• VORLIEGENDER TEXT
+-------+
Generell schlachtet man in unserer Überflussgesellschaft die Tiere zu früh. Das Filet von einem Rind in einem Alter von etwa 14 Monaten gilt bei der breiten Masse immer noch als grösster Luxus, den man sich im Fleischbereich gönnen kann. Aber wenn man sich das genau ansieht, ist ein solches Filet zwar zart und mager, aber es hat keinerlei Geschmack. Und es ist auch keine Kunst, es zuzubereiten. Deshalb widmen sich immer mehr versierte Köchinnen und Köche dem Fleisch von Tieren, die erst im «hohen Alter» von acht bis fünfzehn Jahren geschlachtet werden. Wie so viele kulinarische Trends hat auch dieser seinen Ursprung in Spanien, genauer im Baskenland. Die Chuletóns (etwa 1,5 kg schwere Côtes) von alten Kühen sind ein Heiligtum dieser kulinarischen Hochkultur. Schön marmoriertes Fleisch und eine dicke, gelbe Fettschicht sorgen für umwerfende geschmackliche Intensität – Buttermilch, Kräuter, Heu und Rahm machen das Aromenspektrum eines solchen Chuletóns aus. Der Biss ist genussvoll und fest. «Butterzartes» Fleisch für Zahnlose hat in einem solchen Genusskonzept nichts verloren.
Natürlich sollte dieses Fleisch unbedingt auf Holzkohle oder einer schönen Holzglut zubereitet werden, um den Aromen einen zusätzlichen Boost zu verleihen. Die Marmorierung des Fleisches verweist übrigens auf dessen Fettgehalt und dementsprechend auf den Geschmack – und der Fettgehalt ist wiederum vom Alter abhängig. Wer sich schon einmal mit dem legendären japanischen Rindfleisch aus Kobe befasst hat, weiss: Diese Tiere werden erst mit etwa vier Jahren geschlachtet. Thomas Huber würde mir zustimmen, wenn ich sage: Wir essen Tiere generell viel zu jung. Sie sollten ein längeres Leben haben, und sie sollten möglichst oft auf der Weide grasen dürfen.
+-------+
• TEILE DER ÜBUNG
1) Beantworten Sie zum Text über das Fleisch alter Rinder die folgenden Fragen:
(a) In welcher Gegend hat der Trend zu Fleisch von alten Tieren laut dem Text seinen Ursprung?
(b) Wie schwer ist ein Chuletón ungefähr?
(c) In welchem Alter werden die Rinder aus Kobe geschlachtet?
2) Geben Sie den Abschnitt des Textes über das Fleisch alter Rinder von "Natürlich sollte dieses" bis einschließlich "Weide grasen dürfen." erneut wieder und benennen Sie darin "Holzkohle" in "Buchenholzkohle" um.
3) Führen Sie den Text über das Fleisch alter Rinder im Anschluss an seinen letzten Satz weiter.

• BEREITGESTELLTE ZEILEN
+-------+
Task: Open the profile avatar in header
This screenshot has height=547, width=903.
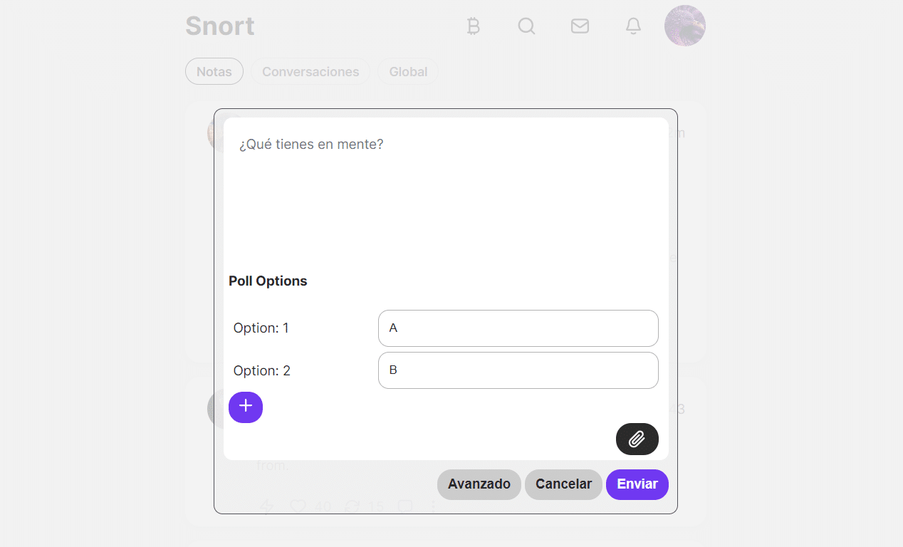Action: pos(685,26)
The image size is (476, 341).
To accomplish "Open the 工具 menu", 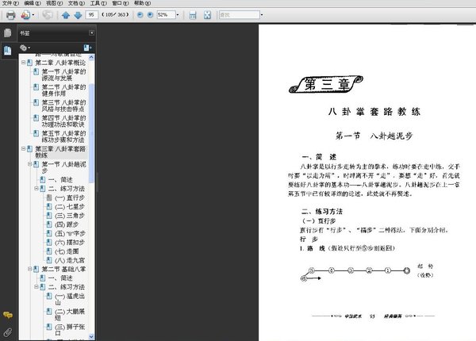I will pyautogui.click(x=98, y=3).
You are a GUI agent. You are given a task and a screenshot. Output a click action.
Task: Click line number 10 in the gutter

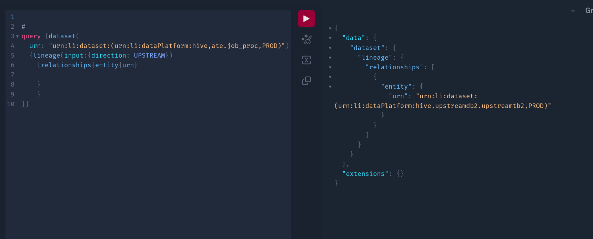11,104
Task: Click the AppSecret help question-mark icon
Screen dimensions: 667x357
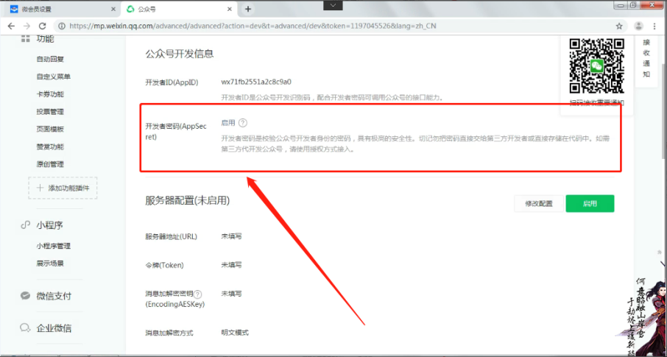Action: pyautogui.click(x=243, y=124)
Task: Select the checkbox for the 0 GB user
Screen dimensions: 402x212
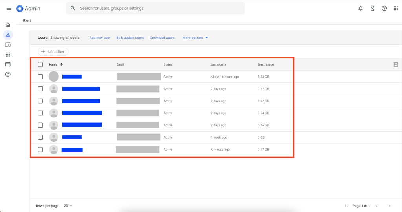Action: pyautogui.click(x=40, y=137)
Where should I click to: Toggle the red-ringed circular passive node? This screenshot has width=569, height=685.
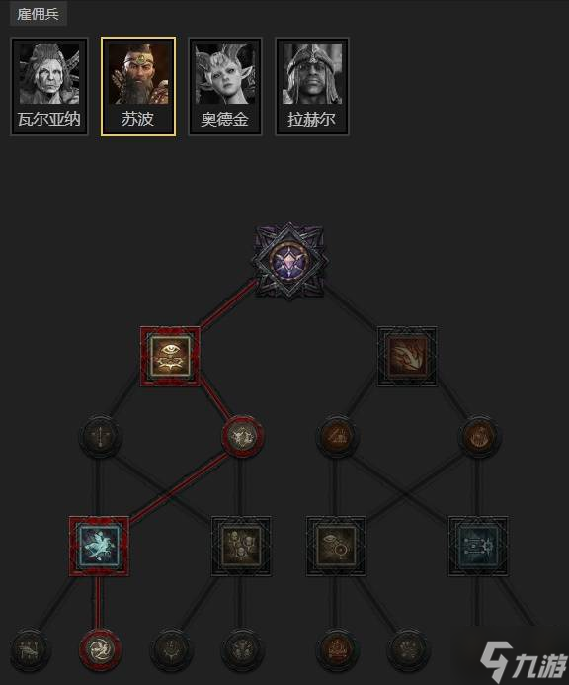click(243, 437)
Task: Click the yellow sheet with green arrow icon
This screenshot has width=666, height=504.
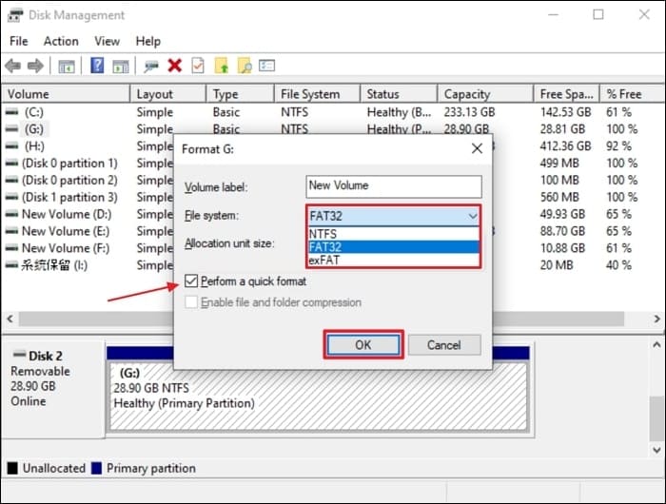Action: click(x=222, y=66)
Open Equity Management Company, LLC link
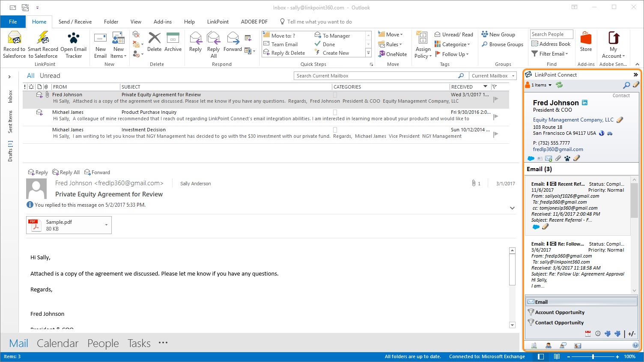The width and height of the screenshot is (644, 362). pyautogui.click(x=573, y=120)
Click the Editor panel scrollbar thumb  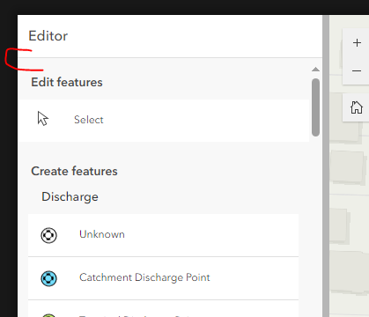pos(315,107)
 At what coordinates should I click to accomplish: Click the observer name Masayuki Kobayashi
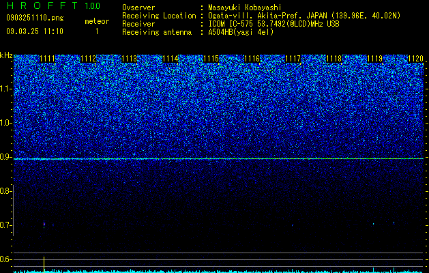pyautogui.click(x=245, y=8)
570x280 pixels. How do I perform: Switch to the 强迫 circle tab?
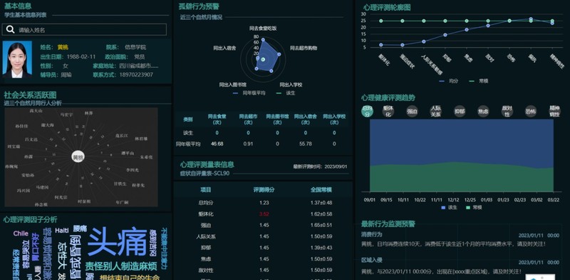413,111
+-------+
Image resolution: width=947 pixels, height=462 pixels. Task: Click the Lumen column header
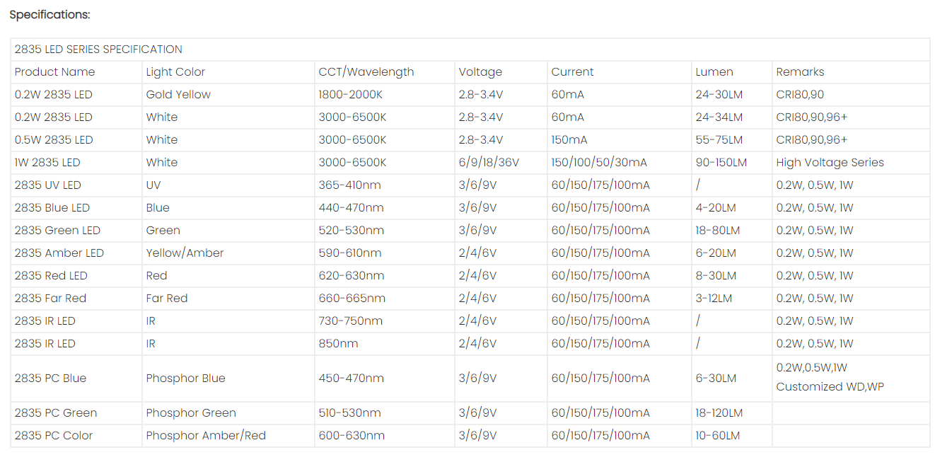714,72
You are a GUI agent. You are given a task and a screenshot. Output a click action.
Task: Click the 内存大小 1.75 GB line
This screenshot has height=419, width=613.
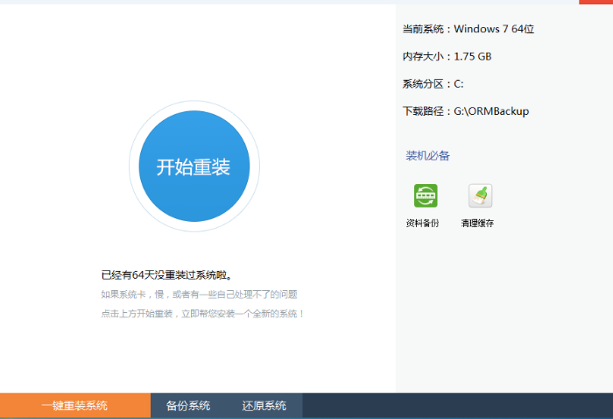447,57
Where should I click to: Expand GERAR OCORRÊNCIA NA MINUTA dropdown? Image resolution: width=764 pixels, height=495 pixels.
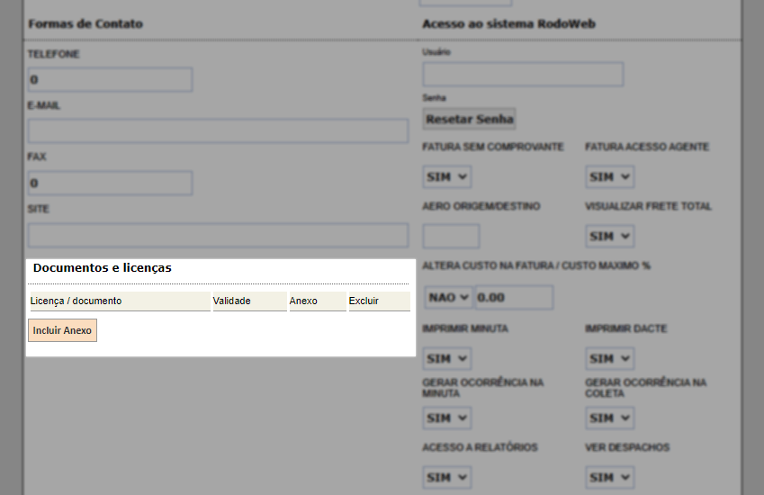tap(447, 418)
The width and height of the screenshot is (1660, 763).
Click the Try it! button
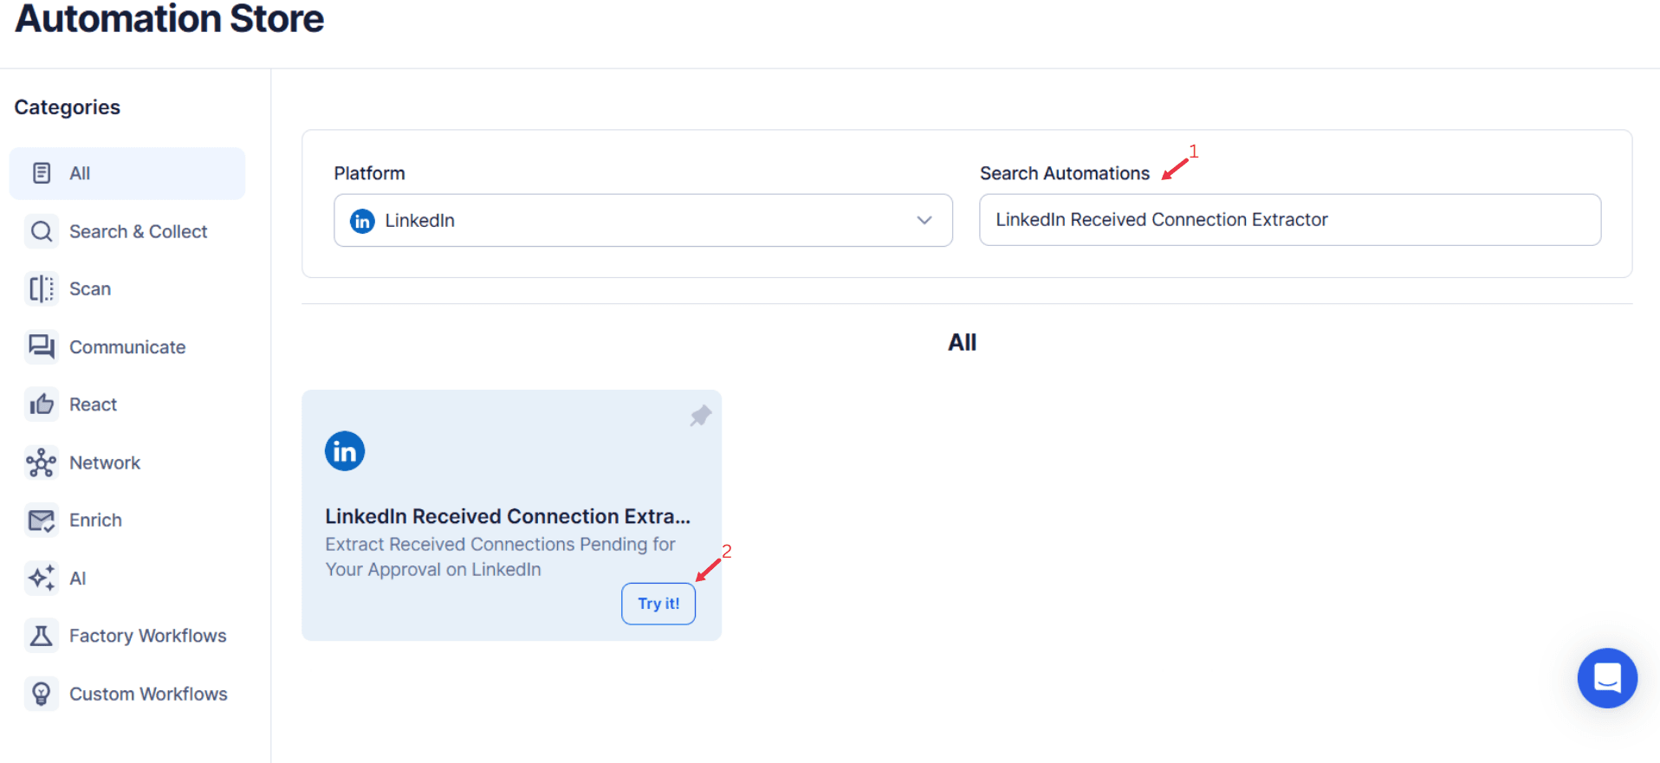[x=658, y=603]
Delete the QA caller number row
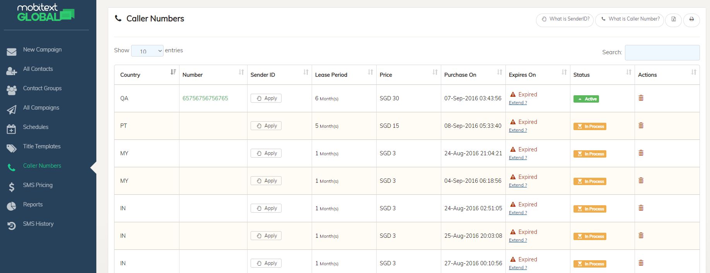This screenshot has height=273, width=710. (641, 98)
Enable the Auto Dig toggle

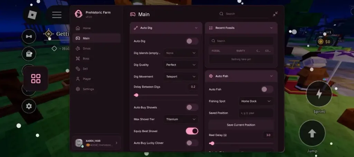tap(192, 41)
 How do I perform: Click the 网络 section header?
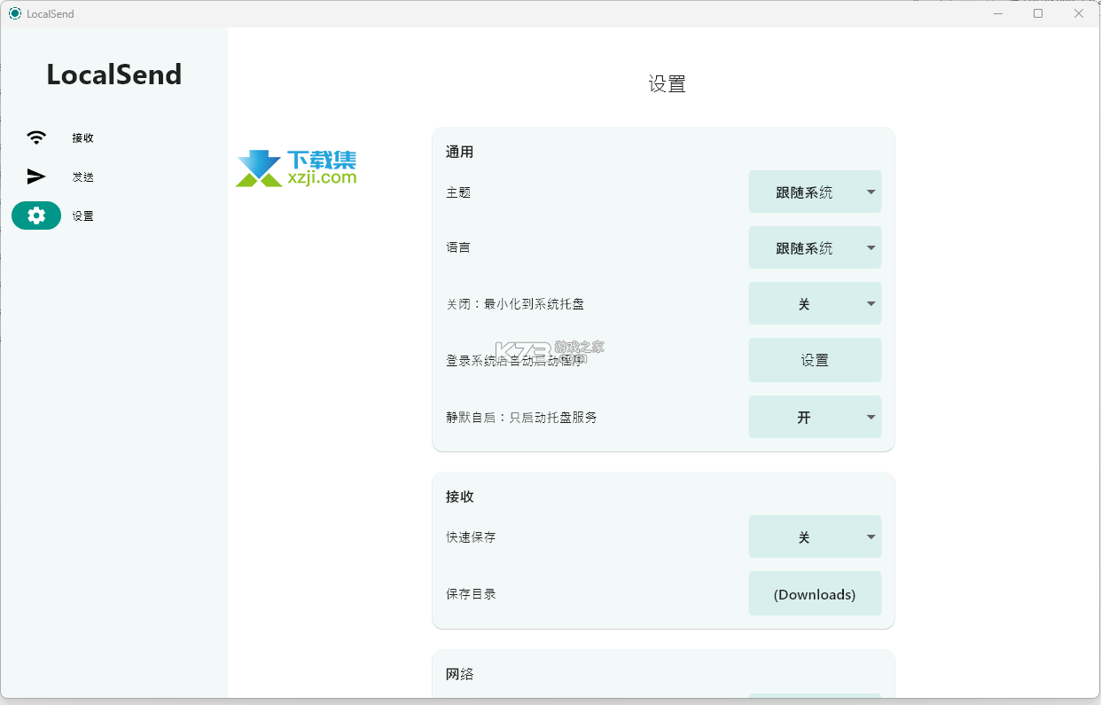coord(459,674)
+-------+
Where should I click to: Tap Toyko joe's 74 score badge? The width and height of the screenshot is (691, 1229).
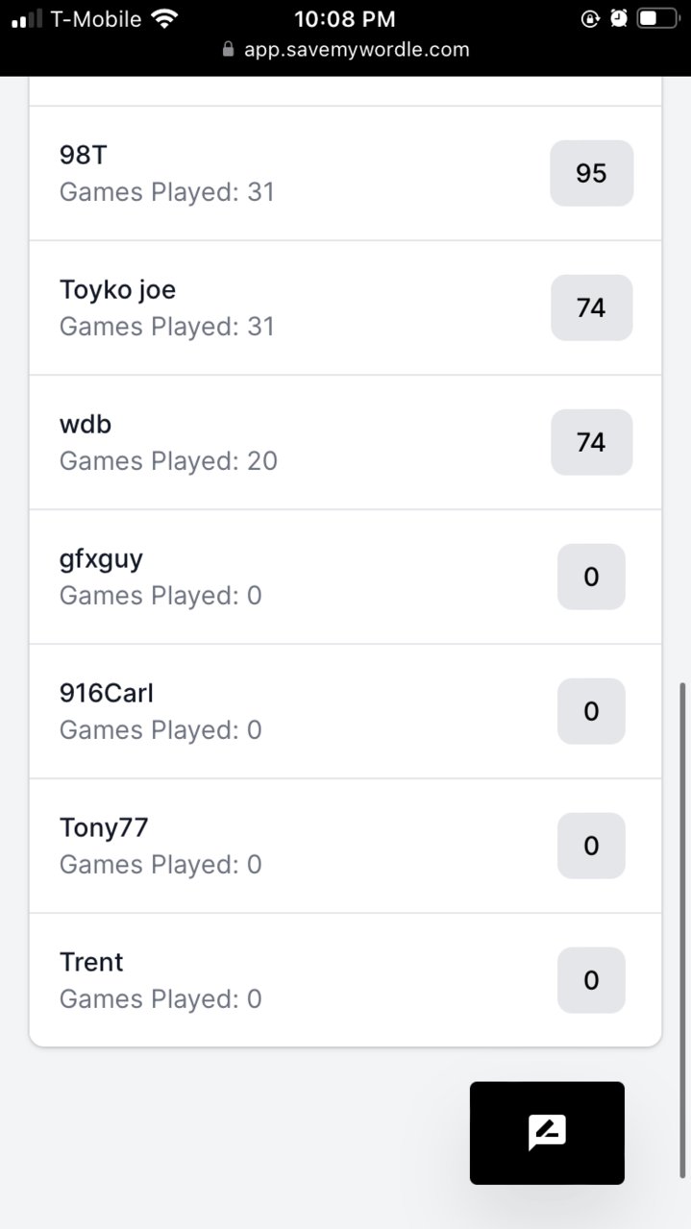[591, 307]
+-------+
• IHRE ANTWORTEN
1)
(a) Im Baskenland in Spanien.
(b) Etwa 1,5 kg.
(c) Mit etwa vier Jahren.

2)
Natürlich sollte dieses Fleisch unbedingt auf Buchenholzkohle oder einer schönen Holzglut zubereitet werden, um den Aromen einen zusätzlichen Boost zu verleihen. Die Marmorierung des Fleisches verweist übrigens auf dessen Fettgehalt und dementsprechend auf den Geschmack – und der Fettgehalt ist wiederum vom Alter abhängig. Wer sich schon einmal mit dem legendären japanischen Rindfleisch aus Kobe befasst hat, weiss: Diese Tiere werden erst mit etwa vier Jahren geschlachtet. Thomas Huber würde mir zustimmen, wenn ich sage: Wir essen Tiere generell viel zu jung. Sie sollten ein längeres Leben haben, und sie sollten möglichst oft auf der Weide grasen dürfen.

3)
Deshalb hier ein Tipp: Auf der Webseite www.kuhteilen.ch kann man sich derzeit in die Teilet einer fetten, alten Limousin-Kuh einkaufen. Für 169 Franken bekommt man ein BBQ/Grill-Paket mit knochengereiftem Fleisch und dazu Würste, Burger, Steaks sowie Brisket und Rippe (dazu ein anderes Mal). Das Tier wird hofgeschlachtet. Kürzlich las ich auf Twitter einen eingängigen Satz, der mich voll überzeugte und den ich hier gern weiterleite: Ein gutes Steak ist 90 Prozent Beschaffung und 10 Prozent Kochkunst. Denkt daran, wenn ihr nächstes Mal Fleisch einkauft. Und bitte bleibt immer so regional wie möglich.
Als Ausgleich für die fleischlastige Kolumne hier drei Vegi-Tipps für Take-away oder Delivery:
- Gemüselasagne von Didis Frieden an der Stampfenbachstrasse, offen von Montag bis Freitag 11.00 bis 14.00, verkauft werden auch tolle Weine zu guten Preisen.
- Chacheli (Bowls) von der Huusbeiz, geliefert via Dabbavelo in den kürzlich hier beschriebenen Kreislauf-Bowls: total vegetarisch, total regional. Dienstag bis Freitag 11.30 bis 13.30 Uhr.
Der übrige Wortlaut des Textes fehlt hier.